Tra il 1496 e il 1497, Ludovico Maria Sforza, giunto all’apice della parabola politica e umana, sprofondò in una depressione inconsolabile. Il 22 novembre 1496 ricevette la notizia della morte dell’amata figlia Bianca Giovanna; poche settimane dopo, il 3 gennaio 1497, un evento ancor più tragico lo colpì: la scomparsa della consorte Beatrice d’Este, morta a soli 22 anni insieme al figlio che portava in grembo.
Vincenzo Calmeta annotò che da quel momento la corte di Milano si trasformò da «lieto paradiso in tenebroso inferno». In una lettera carica di disperazione inviata alla cognata Isabella d’Este, il Duca confessò di aver perso «la più cara cossa havessimo a questo mondo». L’immedesimazione nel lutto fu totale: Ludovico impose a tutta la corte il colore nero, una scelta che risuonava tragicamente con il suo stesso soprannome, il Moro. Non si limitò a vestire solo «de negro», ma fece parare a lutto ogni suo alloggiamento, trasformando la sua stessa esistenza in un rito funebre perenne.
Questa ossessione cromatica e spirituale influenzò profondamente anche le commissioni artistiche dell’epoca. Un esempio straordinario è rintracciabile nel Trittico della Certosa di Pavia, capolavoro di Pietro Vannucci, detto il Perugino, eseguito negli ultimissimi anni del XV secolo e oggi custodito alla National Gallery di Londra.
In origine, l’opera era collocata nella cappella di San Michele Arcangelo.
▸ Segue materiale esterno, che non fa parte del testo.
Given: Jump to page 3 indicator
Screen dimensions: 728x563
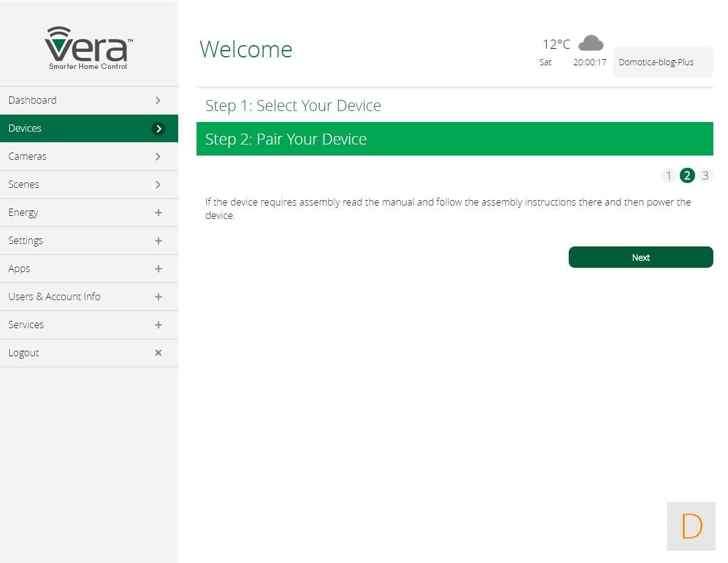Looking at the screenshot, I should tap(705, 176).
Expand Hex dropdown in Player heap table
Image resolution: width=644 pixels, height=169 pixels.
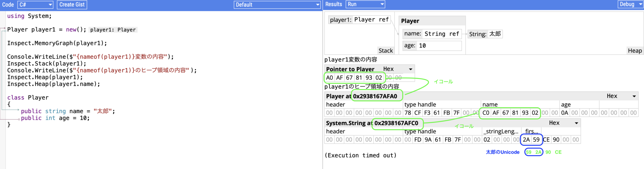click(x=621, y=96)
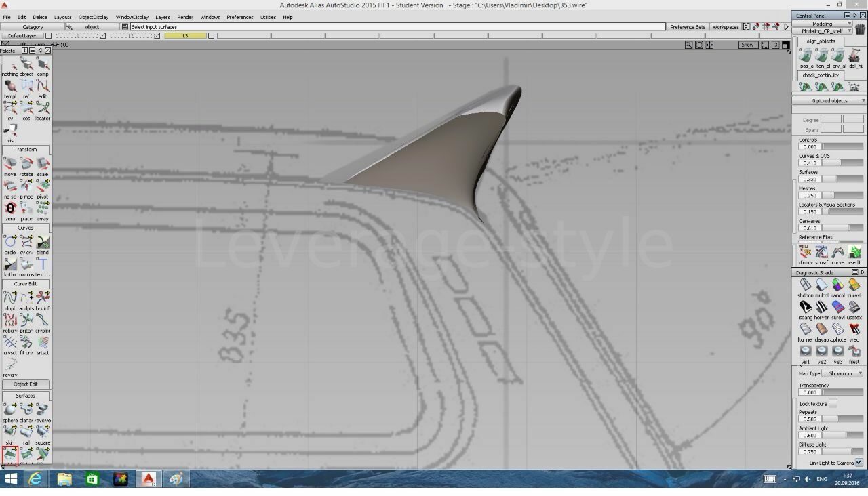Activate the skin surface tool
This screenshot has height=496, width=868.
click(10, 432)
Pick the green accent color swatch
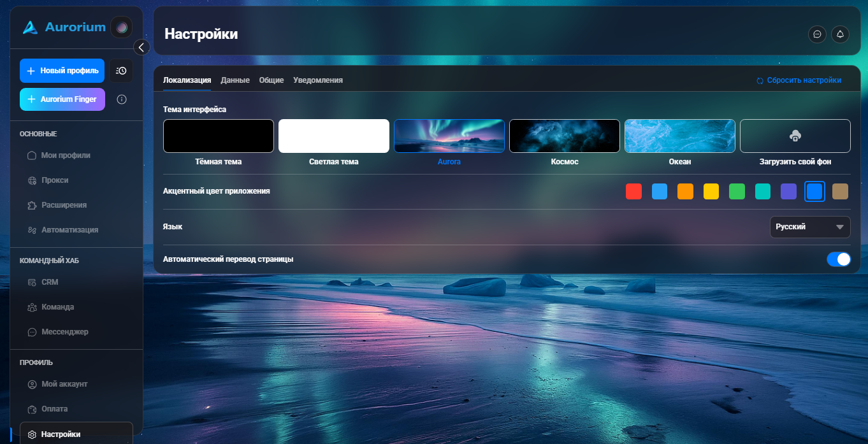The height and width of the screenshot is (444, 868). point(737,191)
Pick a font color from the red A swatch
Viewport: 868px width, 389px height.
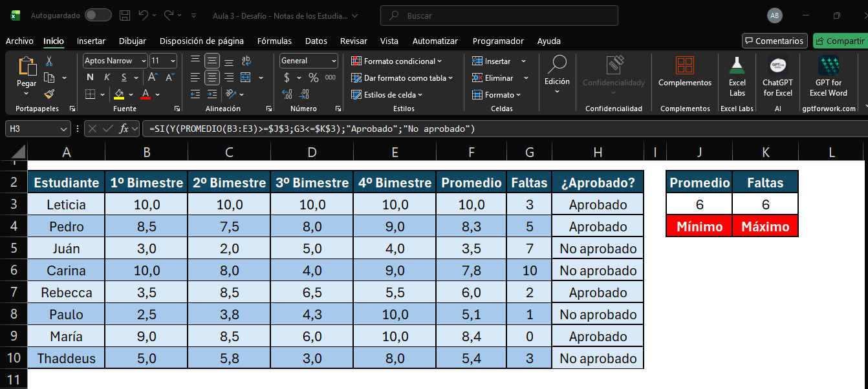pyautogui.click(x=146, y=93)
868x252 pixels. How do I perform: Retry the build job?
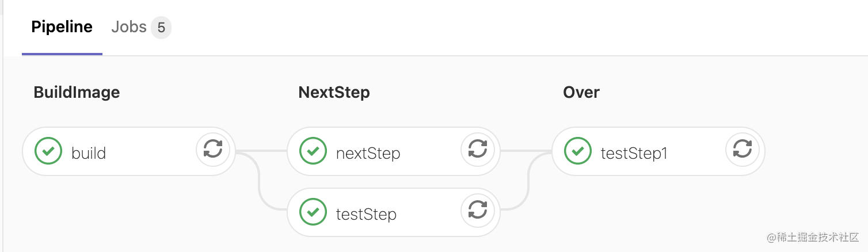pos(213,150)
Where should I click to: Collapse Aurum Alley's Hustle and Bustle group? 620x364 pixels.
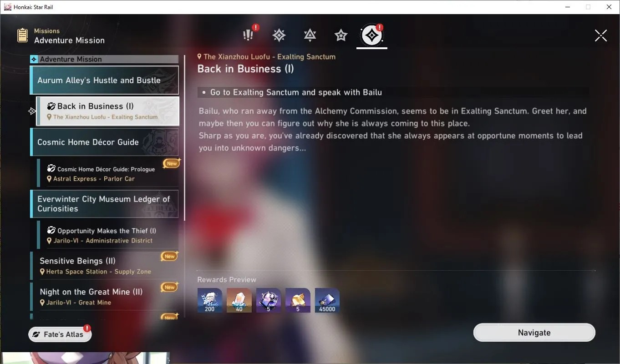pos(104,80)
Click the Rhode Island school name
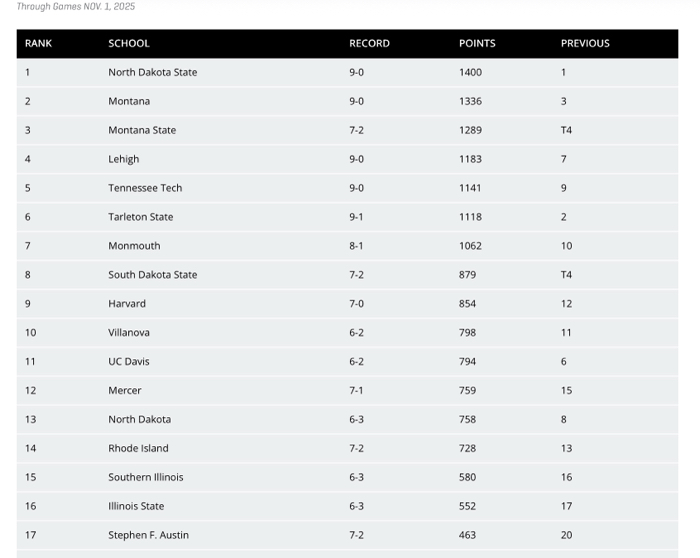700x558 pixels. (138, 449)
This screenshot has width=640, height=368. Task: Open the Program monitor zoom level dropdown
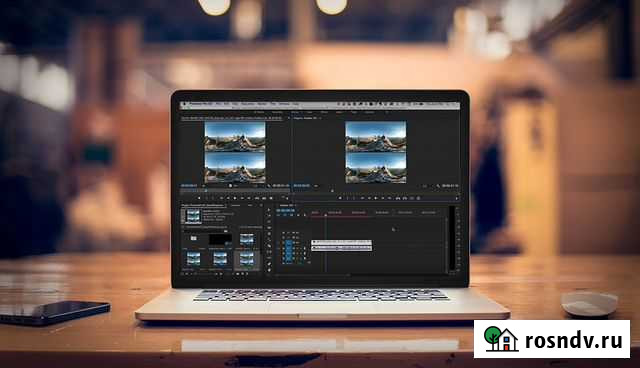click(316, 186)
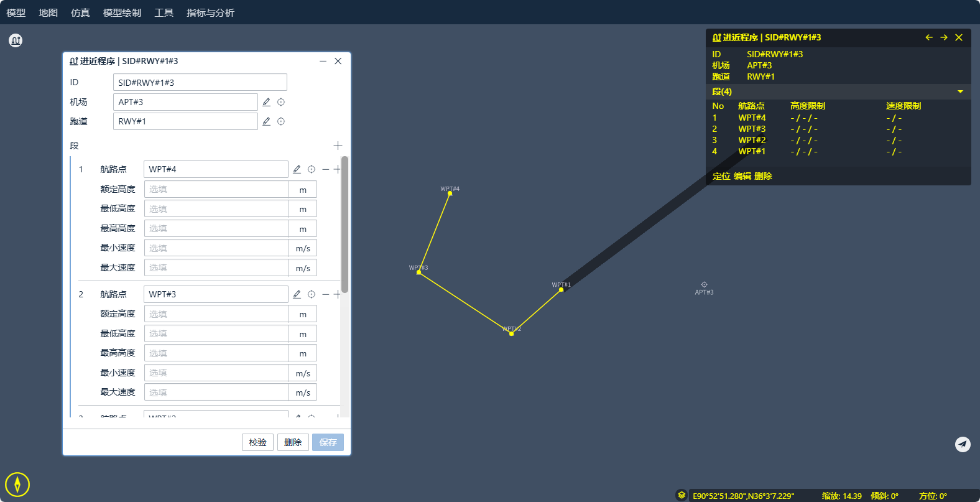Click the 保存 save button
The image size is (980, 502).
coord(328,442)
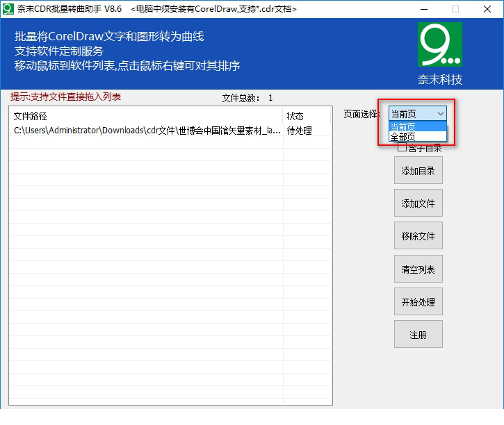Click the 添加目录 button
The image size is (504, 425).
[x=418, y=171]
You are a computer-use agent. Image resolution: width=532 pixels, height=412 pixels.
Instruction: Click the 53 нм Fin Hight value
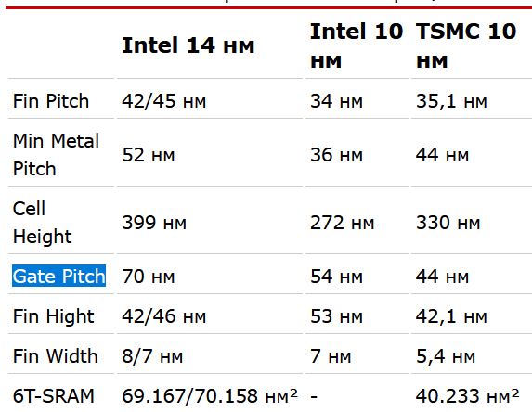(x=336, y=316)
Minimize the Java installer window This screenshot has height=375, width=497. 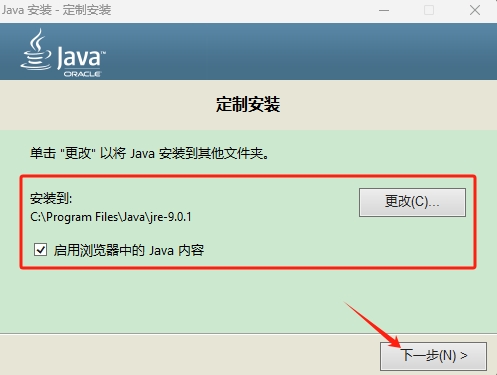coord(384,10)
Nel pannello sinistro, Michele appare come condottiero celeste in armatura, affiancato da una bilancia appesa a un albero secco: simbolo del suo ruolo di psicopompo, deputato a pesare le anime dei defunti nel momento del trapasso.
L’elemento più sorprendente e commovente emerge però nello sportello destro, che raffigura l’Arcangelo Raffaele mentre guida amorevolmente il giovane Tobia. In un dettaglio iconografico quasi unico, Raffaele è rappresentato con le ali nere. Questa insolita variazione cromatica suggerisce un intervento diretto di Ludovico il Moro: un segno tangibile del suo cordoglio che sembra trasformare persino l’angelo custode in un messaggero del lutto ducale.
Mentre dedicava «ogni dì più ne la devotione» tra la Certosa e il convento di Santa Maria delle Grazie, il Duca manifestava un «cordoglio quasi forsennato» che finì per divinizzare la consorte defunta. Questo clima di misticismo e dolore segnò la fine dell’Età dell’Oro milanese, offuscando quella lucidità politica che, solo due anni dopo, lo avrebbe portato a perdere il Ducato.